### Data for this task
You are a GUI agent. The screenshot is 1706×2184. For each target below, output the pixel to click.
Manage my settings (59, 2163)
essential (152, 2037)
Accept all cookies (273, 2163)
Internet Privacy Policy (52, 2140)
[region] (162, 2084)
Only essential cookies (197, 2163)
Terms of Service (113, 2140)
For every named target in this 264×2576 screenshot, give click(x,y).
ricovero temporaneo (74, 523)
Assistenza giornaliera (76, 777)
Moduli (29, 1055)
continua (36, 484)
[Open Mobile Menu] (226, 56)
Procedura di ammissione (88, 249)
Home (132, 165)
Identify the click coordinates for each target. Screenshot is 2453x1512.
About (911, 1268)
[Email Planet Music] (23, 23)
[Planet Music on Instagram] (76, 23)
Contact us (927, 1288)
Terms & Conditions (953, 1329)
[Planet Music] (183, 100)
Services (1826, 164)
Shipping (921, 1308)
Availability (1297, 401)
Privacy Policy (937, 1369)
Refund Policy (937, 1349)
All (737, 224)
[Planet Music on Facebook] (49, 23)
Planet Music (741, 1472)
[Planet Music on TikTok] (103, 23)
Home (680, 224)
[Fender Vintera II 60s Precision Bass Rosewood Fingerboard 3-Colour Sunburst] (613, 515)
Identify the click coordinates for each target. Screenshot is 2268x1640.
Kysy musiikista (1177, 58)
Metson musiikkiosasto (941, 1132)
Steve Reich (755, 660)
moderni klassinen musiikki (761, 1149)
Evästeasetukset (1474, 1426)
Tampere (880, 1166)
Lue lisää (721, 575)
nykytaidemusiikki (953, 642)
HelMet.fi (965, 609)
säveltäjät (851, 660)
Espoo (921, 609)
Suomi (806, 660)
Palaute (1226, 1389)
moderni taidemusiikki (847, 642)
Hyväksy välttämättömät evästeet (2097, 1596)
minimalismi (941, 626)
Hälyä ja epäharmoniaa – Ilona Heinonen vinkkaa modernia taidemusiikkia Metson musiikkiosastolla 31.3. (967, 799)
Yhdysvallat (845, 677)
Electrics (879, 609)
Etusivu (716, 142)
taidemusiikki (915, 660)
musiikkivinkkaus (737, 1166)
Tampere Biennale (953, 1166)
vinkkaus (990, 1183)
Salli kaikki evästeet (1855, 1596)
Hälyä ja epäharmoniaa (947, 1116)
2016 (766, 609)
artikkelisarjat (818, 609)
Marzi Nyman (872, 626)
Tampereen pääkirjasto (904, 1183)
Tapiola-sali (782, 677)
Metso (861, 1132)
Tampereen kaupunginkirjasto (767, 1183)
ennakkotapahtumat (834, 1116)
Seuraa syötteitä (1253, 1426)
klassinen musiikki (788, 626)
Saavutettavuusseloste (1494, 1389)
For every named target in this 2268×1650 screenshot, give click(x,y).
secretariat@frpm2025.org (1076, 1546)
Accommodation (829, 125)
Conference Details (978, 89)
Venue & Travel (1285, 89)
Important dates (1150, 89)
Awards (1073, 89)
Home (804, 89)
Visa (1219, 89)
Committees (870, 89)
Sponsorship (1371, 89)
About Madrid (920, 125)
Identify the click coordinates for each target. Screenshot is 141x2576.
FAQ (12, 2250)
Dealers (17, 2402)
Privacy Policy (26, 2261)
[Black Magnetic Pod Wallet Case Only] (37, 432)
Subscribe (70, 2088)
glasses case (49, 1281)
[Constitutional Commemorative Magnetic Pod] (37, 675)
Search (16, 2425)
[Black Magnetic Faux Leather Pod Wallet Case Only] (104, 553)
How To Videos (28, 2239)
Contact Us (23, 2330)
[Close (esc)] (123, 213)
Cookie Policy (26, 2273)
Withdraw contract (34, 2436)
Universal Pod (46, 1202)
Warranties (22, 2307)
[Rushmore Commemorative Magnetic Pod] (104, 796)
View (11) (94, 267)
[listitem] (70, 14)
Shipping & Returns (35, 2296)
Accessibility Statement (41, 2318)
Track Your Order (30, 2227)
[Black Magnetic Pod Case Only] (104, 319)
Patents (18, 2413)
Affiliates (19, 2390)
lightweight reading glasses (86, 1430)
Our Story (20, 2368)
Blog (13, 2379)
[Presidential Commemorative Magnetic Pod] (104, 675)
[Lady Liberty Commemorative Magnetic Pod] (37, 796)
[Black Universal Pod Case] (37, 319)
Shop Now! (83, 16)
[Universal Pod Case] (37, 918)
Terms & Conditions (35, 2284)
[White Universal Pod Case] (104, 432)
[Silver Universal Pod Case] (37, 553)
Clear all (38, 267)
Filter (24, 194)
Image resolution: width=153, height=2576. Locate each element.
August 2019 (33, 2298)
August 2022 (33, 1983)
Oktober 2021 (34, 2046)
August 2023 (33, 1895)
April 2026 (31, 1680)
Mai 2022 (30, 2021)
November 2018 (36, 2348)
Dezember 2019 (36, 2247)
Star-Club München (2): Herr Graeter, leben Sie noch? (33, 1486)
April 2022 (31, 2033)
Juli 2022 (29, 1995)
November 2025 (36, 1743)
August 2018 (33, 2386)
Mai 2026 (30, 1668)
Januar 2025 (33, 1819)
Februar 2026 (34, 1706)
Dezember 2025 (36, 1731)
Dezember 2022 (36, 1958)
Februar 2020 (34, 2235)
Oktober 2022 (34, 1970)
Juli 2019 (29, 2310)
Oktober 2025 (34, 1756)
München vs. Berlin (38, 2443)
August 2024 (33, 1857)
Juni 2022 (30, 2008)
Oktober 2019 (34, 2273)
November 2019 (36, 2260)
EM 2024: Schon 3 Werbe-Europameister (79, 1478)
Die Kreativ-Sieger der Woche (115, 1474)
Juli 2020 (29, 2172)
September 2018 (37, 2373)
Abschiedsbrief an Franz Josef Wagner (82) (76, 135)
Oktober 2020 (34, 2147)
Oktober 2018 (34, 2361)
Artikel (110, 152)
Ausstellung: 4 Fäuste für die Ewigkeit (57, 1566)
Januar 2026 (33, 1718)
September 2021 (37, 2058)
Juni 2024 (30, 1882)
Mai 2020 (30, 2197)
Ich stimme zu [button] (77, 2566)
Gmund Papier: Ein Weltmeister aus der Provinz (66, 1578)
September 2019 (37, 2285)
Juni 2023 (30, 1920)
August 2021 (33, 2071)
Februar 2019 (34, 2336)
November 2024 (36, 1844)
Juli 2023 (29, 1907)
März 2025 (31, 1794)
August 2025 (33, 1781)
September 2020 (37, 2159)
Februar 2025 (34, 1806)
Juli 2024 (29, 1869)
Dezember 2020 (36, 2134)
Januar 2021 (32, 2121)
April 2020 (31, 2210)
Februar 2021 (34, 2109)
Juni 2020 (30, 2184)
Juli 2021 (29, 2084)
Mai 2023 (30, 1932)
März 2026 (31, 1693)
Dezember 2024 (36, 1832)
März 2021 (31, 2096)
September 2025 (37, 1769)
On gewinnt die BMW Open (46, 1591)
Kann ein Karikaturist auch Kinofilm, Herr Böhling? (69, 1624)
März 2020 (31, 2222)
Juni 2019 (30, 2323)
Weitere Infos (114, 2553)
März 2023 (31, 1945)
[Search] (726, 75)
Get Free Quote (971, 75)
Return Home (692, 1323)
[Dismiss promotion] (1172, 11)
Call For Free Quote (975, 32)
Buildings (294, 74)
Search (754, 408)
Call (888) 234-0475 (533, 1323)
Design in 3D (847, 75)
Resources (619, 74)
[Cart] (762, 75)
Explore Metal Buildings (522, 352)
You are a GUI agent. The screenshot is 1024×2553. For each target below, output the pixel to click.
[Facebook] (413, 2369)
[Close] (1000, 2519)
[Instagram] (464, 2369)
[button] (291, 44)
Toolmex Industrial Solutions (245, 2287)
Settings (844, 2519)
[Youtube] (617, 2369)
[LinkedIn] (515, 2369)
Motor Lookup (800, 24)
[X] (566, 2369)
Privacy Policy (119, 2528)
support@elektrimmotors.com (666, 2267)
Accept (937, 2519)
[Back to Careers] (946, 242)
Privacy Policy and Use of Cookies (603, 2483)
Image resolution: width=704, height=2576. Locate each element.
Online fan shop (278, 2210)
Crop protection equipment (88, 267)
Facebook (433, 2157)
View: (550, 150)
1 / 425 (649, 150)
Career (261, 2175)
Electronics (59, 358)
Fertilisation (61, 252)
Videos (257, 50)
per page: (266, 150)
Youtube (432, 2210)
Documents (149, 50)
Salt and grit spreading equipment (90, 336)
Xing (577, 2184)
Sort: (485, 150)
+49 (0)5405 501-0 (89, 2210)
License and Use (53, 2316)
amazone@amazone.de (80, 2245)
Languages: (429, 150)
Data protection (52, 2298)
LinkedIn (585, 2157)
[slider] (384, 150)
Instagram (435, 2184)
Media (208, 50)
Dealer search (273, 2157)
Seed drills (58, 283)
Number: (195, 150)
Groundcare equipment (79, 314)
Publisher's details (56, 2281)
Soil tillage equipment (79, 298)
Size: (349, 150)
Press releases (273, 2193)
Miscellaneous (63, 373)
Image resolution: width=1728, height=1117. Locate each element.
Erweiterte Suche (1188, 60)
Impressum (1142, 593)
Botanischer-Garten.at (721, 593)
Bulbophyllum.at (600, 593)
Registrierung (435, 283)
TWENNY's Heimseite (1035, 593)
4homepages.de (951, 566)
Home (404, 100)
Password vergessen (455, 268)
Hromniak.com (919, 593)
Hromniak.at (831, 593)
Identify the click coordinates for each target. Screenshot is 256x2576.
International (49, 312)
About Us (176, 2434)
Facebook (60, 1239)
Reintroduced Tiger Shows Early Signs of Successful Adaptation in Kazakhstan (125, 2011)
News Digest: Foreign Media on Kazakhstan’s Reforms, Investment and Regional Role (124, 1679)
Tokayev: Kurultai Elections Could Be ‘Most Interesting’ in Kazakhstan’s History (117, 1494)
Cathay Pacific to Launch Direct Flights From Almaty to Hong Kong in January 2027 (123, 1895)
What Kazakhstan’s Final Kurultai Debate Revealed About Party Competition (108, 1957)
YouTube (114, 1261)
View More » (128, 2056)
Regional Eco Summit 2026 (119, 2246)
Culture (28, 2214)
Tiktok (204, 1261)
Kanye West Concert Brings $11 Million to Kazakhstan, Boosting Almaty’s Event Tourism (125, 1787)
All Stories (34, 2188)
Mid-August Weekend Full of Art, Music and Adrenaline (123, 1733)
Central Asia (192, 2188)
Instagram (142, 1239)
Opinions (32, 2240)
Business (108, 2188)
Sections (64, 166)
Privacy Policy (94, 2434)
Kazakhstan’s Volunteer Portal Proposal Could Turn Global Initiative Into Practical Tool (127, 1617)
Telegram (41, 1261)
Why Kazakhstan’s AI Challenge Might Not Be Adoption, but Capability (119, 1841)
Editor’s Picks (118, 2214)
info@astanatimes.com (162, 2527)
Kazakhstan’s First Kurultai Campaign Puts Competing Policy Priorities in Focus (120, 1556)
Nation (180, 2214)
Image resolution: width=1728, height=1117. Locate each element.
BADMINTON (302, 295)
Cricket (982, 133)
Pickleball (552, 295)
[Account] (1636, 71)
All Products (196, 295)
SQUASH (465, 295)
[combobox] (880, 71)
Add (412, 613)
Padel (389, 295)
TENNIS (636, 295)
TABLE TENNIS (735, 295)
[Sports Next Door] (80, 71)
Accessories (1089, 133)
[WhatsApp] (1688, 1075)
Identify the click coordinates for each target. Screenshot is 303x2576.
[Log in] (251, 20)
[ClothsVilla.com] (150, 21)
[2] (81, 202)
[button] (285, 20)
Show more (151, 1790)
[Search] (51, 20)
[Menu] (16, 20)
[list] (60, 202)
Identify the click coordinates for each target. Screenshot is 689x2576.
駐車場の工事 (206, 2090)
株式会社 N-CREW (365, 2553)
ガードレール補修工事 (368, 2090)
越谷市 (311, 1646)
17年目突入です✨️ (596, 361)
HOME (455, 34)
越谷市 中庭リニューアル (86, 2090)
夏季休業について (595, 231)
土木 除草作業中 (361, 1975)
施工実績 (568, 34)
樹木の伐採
######
What is being asked - Transcribe the opening lines of the listing exactly, please. Stop after the line that contains "HelMet.fi (965, 609)".

Problem solution -
You are a GUI agent. The screenshot is 1706×2184. For each target below, output the pixel to click.
Manage my settings (59, 2163)
essential (152, 2037)
Accept all cookies (273, 2163)
Internet Privacy Policy (52, 2140)
[region] (162, 2084)
Only essential cookies (197, 2163)
Terms of Service (113, 2140)
For every named target in this 264×2576 screenshot, give click(x,y).
ricovero temporaneo (74, 523)
Assistenza giornaliera (76, 777)
Moduli (29, 1055)
continua (36, 484)
[Open Mobile Menu] (226, 56)
Procedura di ammissione (88, 249)
Home (132, 165)
Identify the click coordinates for each target. Screenshot is 2453x1512.
About (911, 1268)
[Email Planet Music] (23, 23)
[Planet Music on Instagram] (76, 23)
Contact us (927, 1288)
Terms & Conditions (953, 1329)
[Planet Music] (183, 100)
Services (1826, 164)
Shipping (921, 1308)
Availability (1297, 401)
Privacy Policy (937, 1369)
Refund Policy (937, 1349)
All (737, 224)
[Planet Music on Facebook] (49, 23)
Planet Music (741, 1472)
[Planet Music on TikTok] (103, 23)
Home (680, 224)
[Fender Vintera II 60s Precision Bass Rosewood Fingerboard 3-Colour Sunburst] (613, 515)
Identify the click coordinates for each target. Screenshot is 2268x1640.
Kysy musiikista (1177, 58)
Metson musiikkiosasto (941, 1132)
Steve Reich (755, 660)
moderni klassinen musiikki (761, 1149)
Evästeasetukset (1474, 1426)
Tampere (880, 1166)
Lue lisää (721, 575)
nykytaidemusiikki (953, 642)
HelMet.fi (965, 609)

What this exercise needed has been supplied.